--- Work request ---
Repeat the listing exactly. Do not carry over any pictures.

--- Input for this task ---
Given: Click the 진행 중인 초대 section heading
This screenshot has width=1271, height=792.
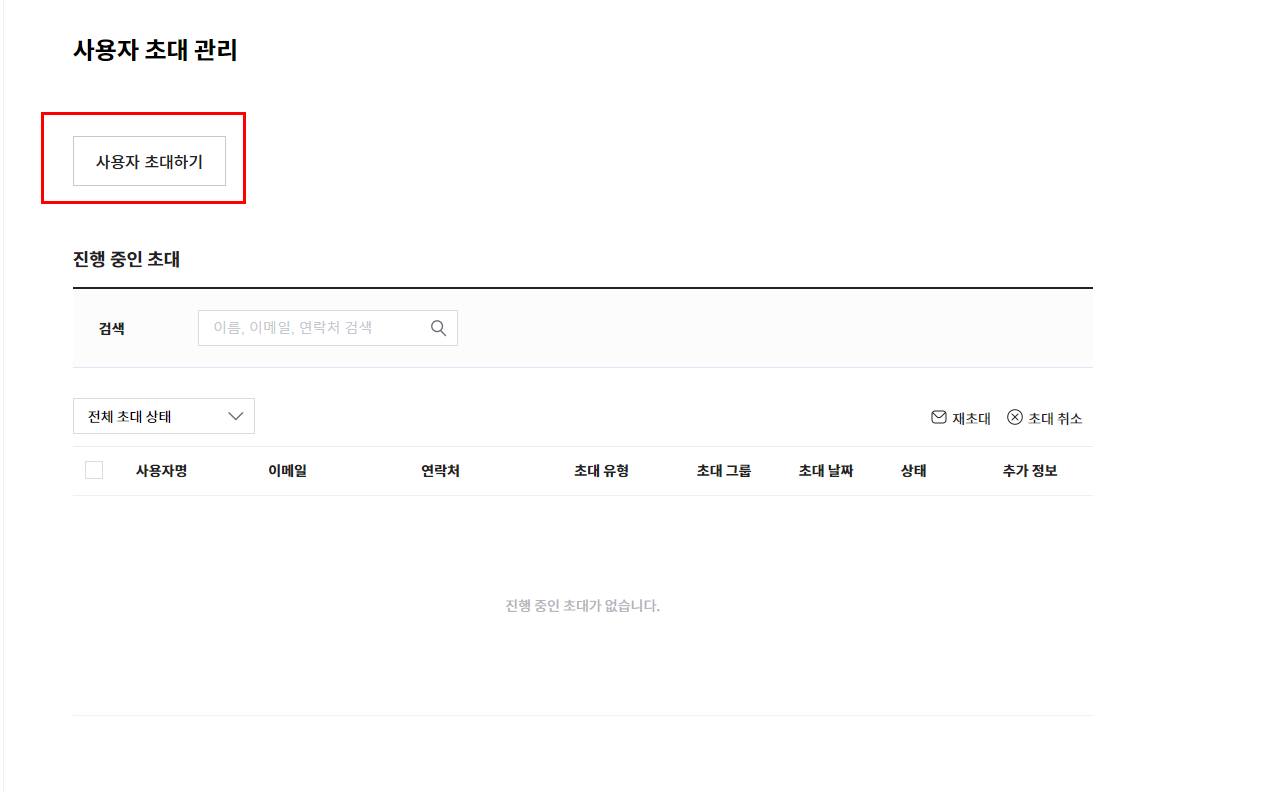Looking at the screenshot, I should pos(126,259).
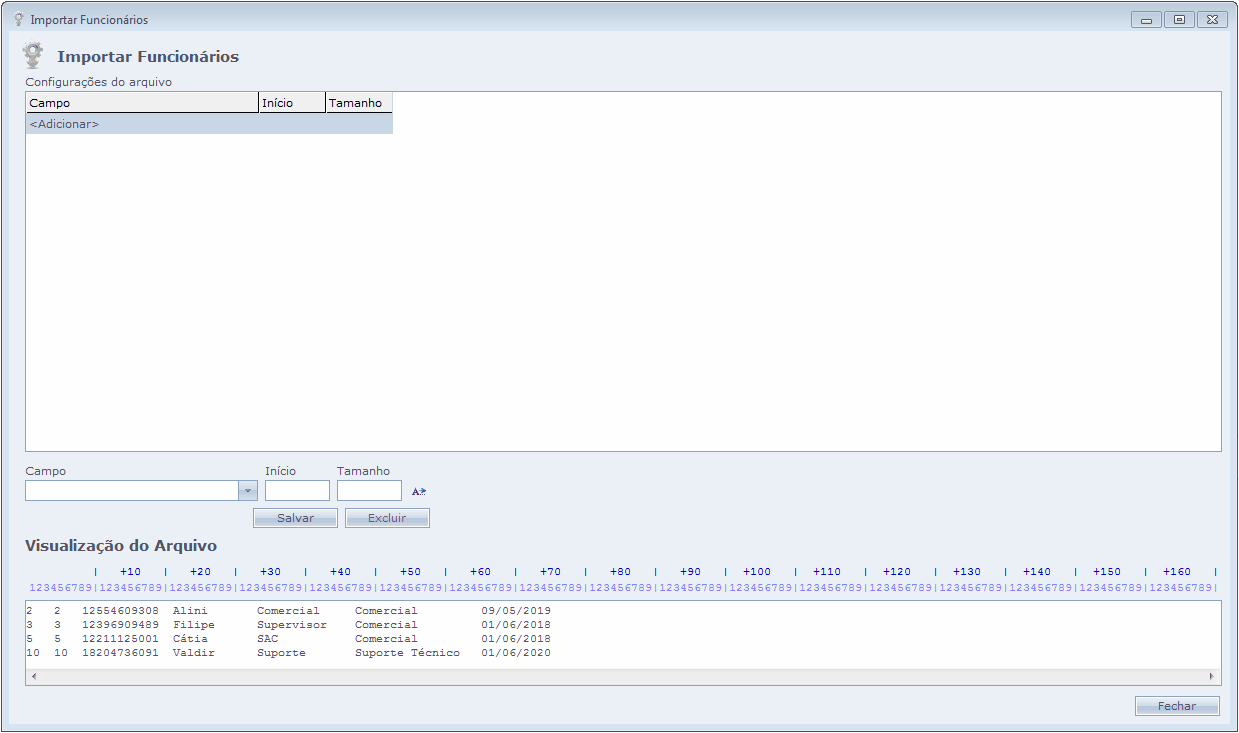This screenshot has height=733, width=1239.
Task: Click the Campo column header
Action: [x=141, y=103]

--- Exercise answer ---
Given: Click the 진행 중인 초대 section heading
This screenshot has width=1271, height=792.
Looking at the screenshot, I should pos(126,259).
This screenshot has height=733, width=1239.
Task: Click the Campo column header
Action: [x=141, y=103]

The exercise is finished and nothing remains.